Stored data entries:
--------
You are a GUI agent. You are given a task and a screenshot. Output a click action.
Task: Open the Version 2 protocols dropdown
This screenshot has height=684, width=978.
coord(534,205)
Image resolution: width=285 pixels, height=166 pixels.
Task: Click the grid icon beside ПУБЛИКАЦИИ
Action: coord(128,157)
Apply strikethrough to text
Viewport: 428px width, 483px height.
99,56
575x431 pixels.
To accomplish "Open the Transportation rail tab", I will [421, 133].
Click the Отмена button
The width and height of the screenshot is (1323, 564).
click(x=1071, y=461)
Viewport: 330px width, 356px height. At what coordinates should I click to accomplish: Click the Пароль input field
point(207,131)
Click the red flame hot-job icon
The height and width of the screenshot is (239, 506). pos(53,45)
--------
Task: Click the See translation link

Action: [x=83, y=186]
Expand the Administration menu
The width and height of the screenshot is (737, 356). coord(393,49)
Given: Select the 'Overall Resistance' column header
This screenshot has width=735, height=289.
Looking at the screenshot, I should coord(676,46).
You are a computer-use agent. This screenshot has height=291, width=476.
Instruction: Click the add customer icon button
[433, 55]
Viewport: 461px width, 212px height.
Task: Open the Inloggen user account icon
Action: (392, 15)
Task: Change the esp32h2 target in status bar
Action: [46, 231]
--------
- [Required action]
Across all the records above, find each line with "agent" in it and copy it.

- [Your response]
You are a GUI agent. You are given a task and a screenshot. Output a click action.
You are a computer-use agent. This screenshot has height=291, width=476.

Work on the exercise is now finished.